■ **GIVEN DATA**
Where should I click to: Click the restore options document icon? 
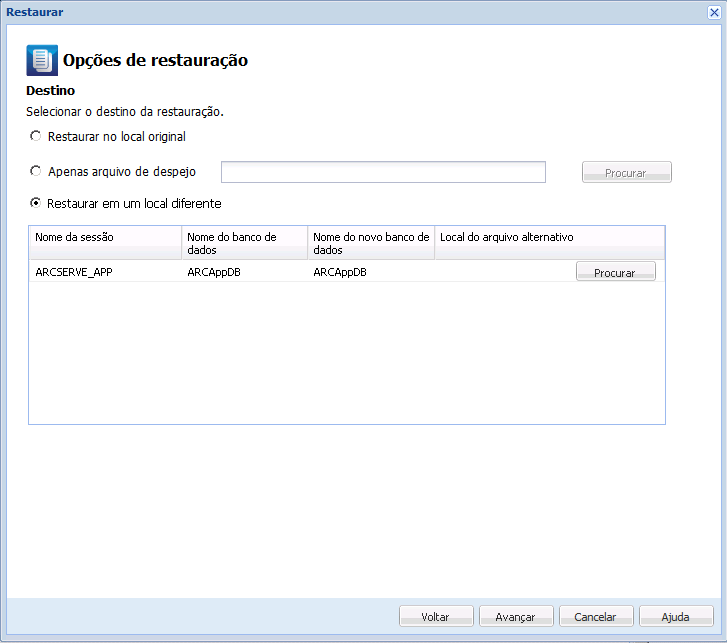click(x=42, y=60)
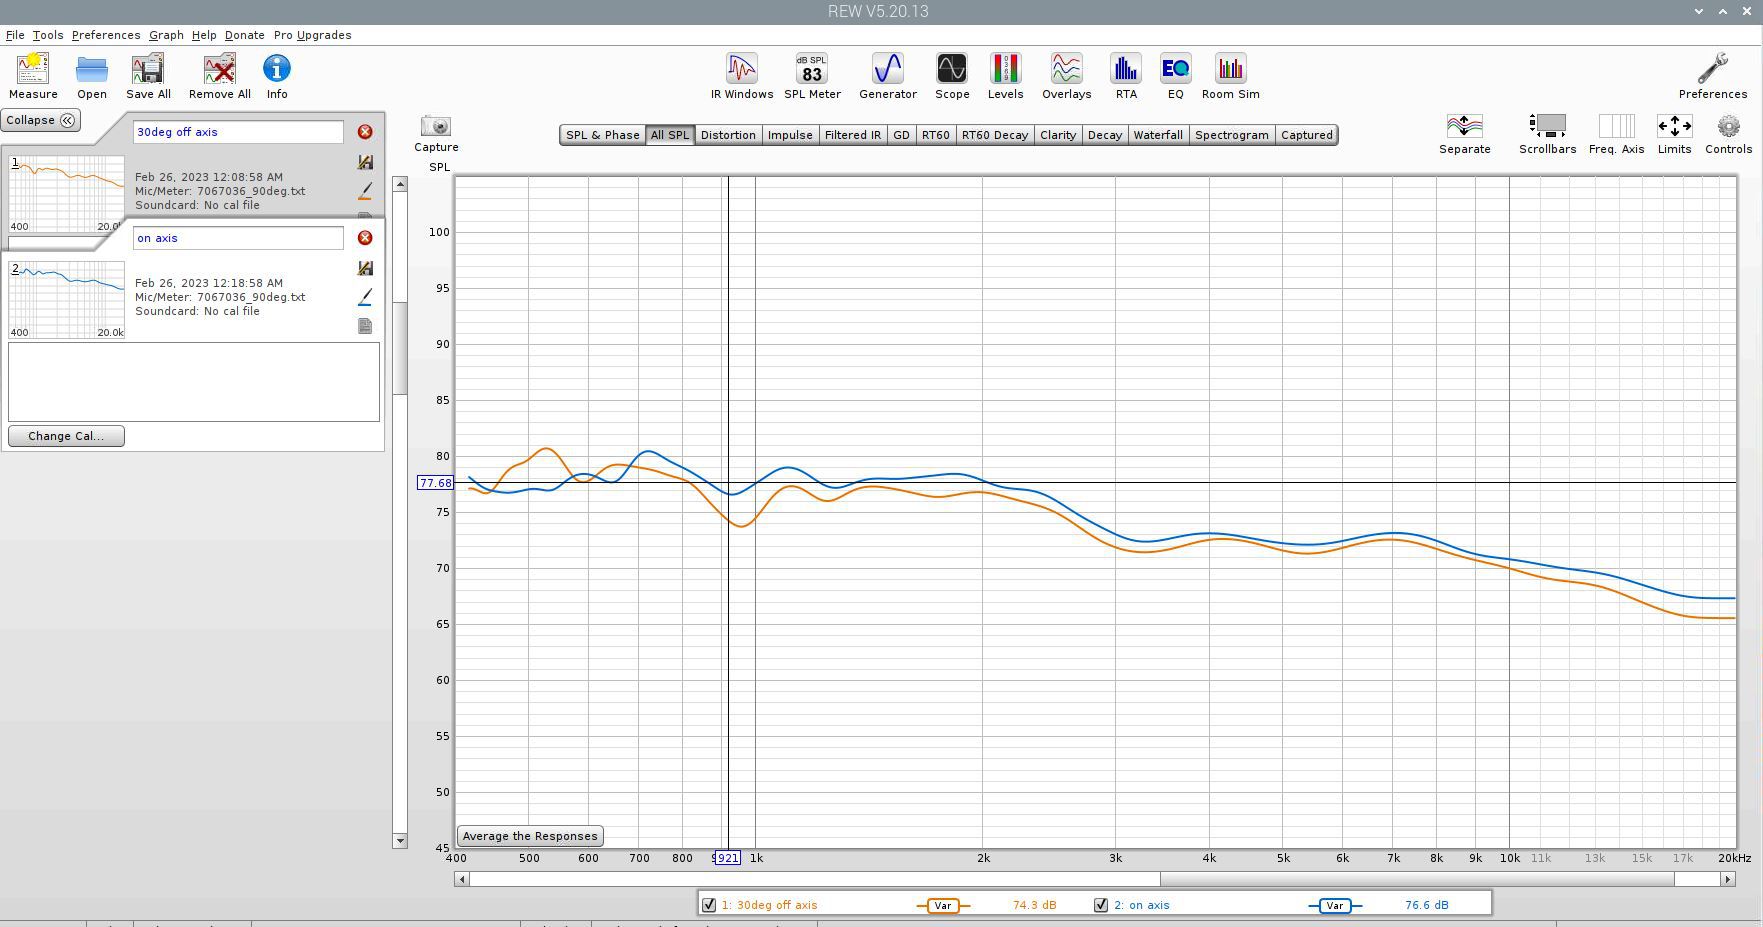
Task: Open the EQ window
Action: click(x=1175, y=70)
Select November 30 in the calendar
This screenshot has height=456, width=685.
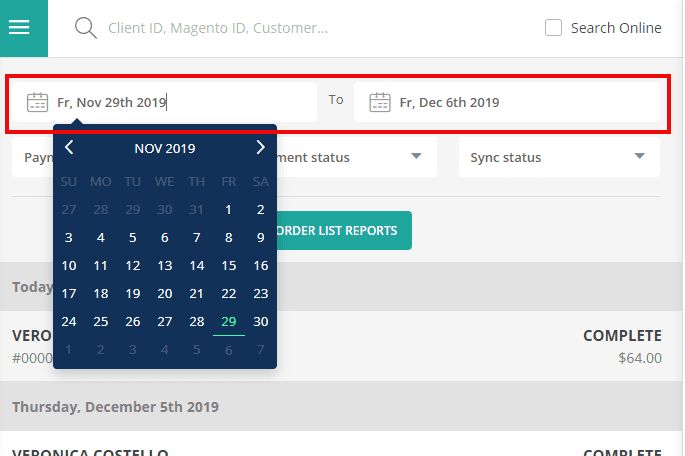coord(261,321)
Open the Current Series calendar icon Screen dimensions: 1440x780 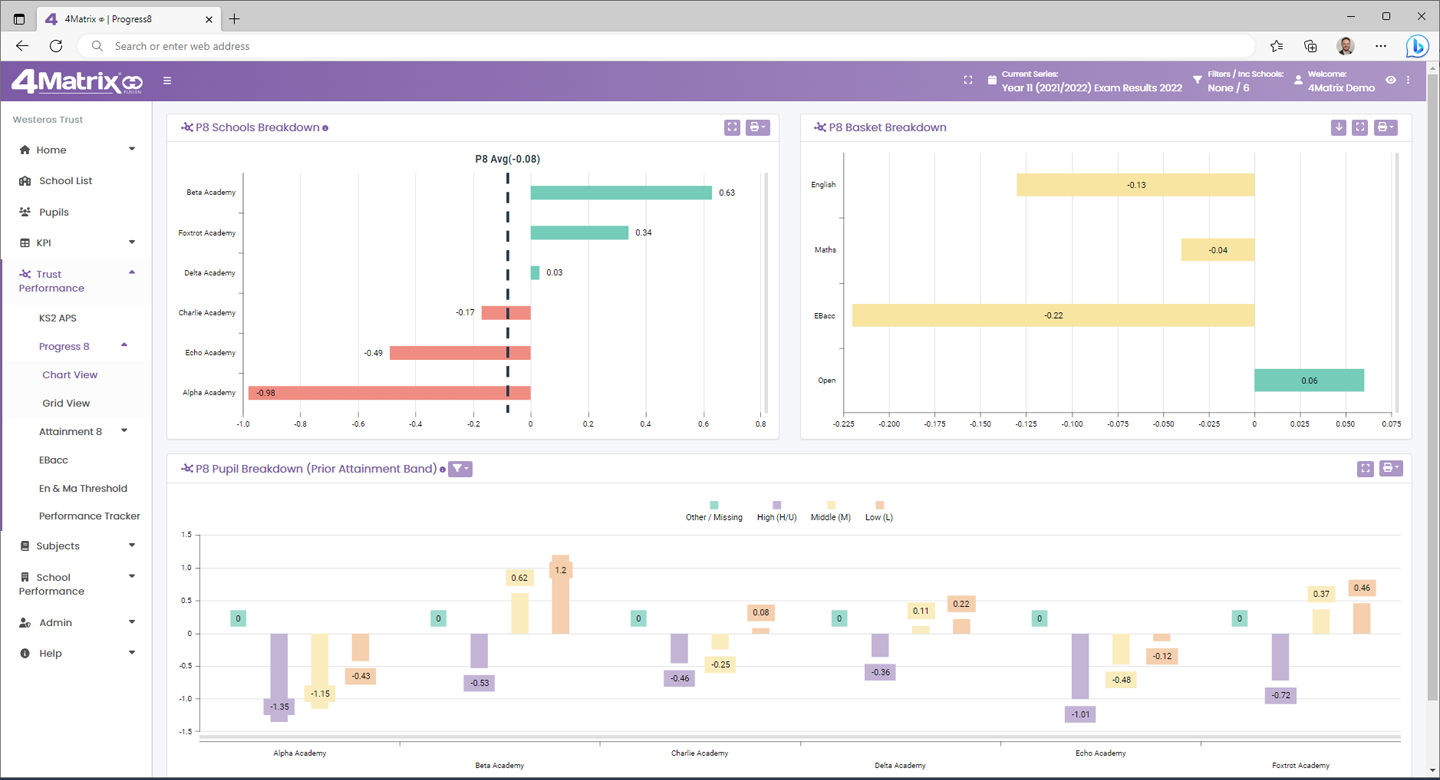point(992,81)
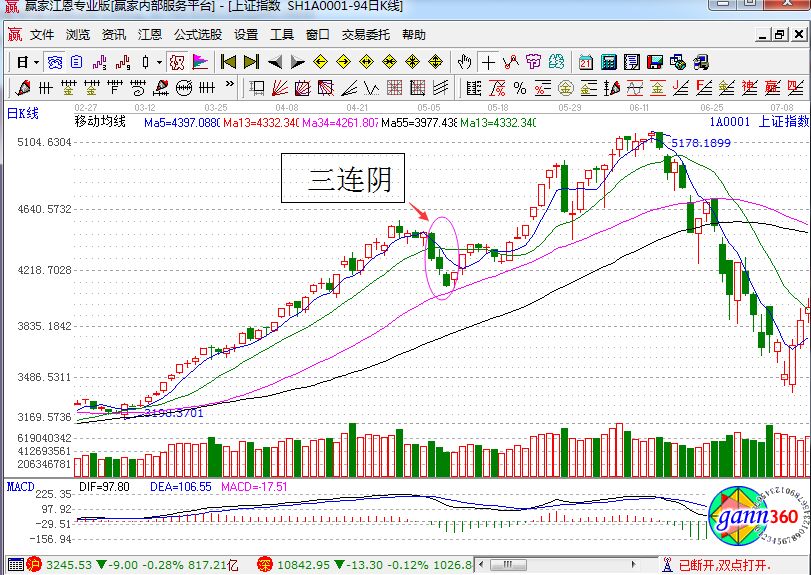The width and height of the screenshot is (811, 575).
Task: Open the calculator tool icon
Action: 608,62
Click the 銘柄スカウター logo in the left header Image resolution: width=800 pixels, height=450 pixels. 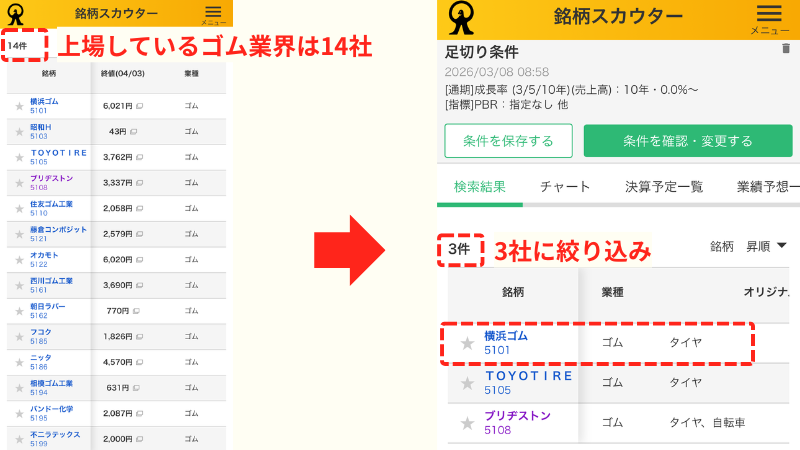tap(15, 13)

■ **GOAL**
Give the material from its first line through the line containing "coord(261,321)", both included, as a Markdown table with columns Row and Line, numbering each line and skipping blank ones. Leave the pictures out.

■ **EXERCISE SOLUTION**
| Row | Line |
|---|---|
| 1 | Where should I click to: Click the restore options document icon?  |
| 2 | click(x=42, y=60) |
| 3 | Task: Open the EQ window |
| 4 | Action: click(x=1175, y=70) |
| 5 | Select November 30 in the calendar |
| 6 | This screenshot has height=456, width=685. |
| 7 | coord(261,321) |